3.The Defendant’s Room: Help us manage expectations.
Assuming the plaintiff makes an unrealistic opening demand and perhaps equally unrealistic demands thereafter, the defendant can, in turn, respond with unreasonably low offers.We frequently hear, “If they are going to start that high, then we are going to start this low.”The mediator then spends more time than is necessary managing tempers of the respective attorneys and parties.When an unreasonably high demand is initially made (and perhaps demands thereafter are still considered unreasonably high), the best practice is simply to ignore what the plaintiff’s room is doing and make offers based upon the true case value.While this may seem like a hard pill to swallow, it more often than not helps a mediator manage a plaintiff’s expectations and results in a successful mediation session.
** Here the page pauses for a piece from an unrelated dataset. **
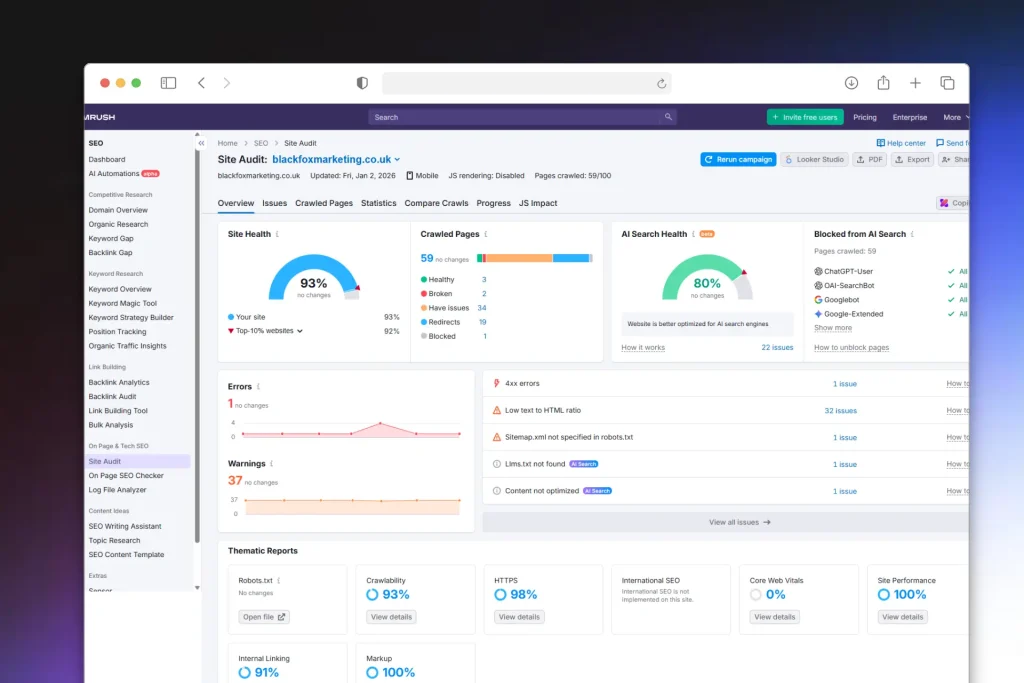Click Show more to expand the bot list
1024x683 pixels.
pos(835,327)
Speaking of managing expectations, without disclosing to the mediator what a defendant’s top dollar will be in terms of a final offer, it is helpful for a defendant to disclose to the mediator early on in a mediation session the general range of an anticipated settlement. Having a basic understanding of where a mediator will need to guide a plaintiff’s expectations is critical to setting the tone early and leading discussions in the plaintiff’s room in order to facilitate a settlement.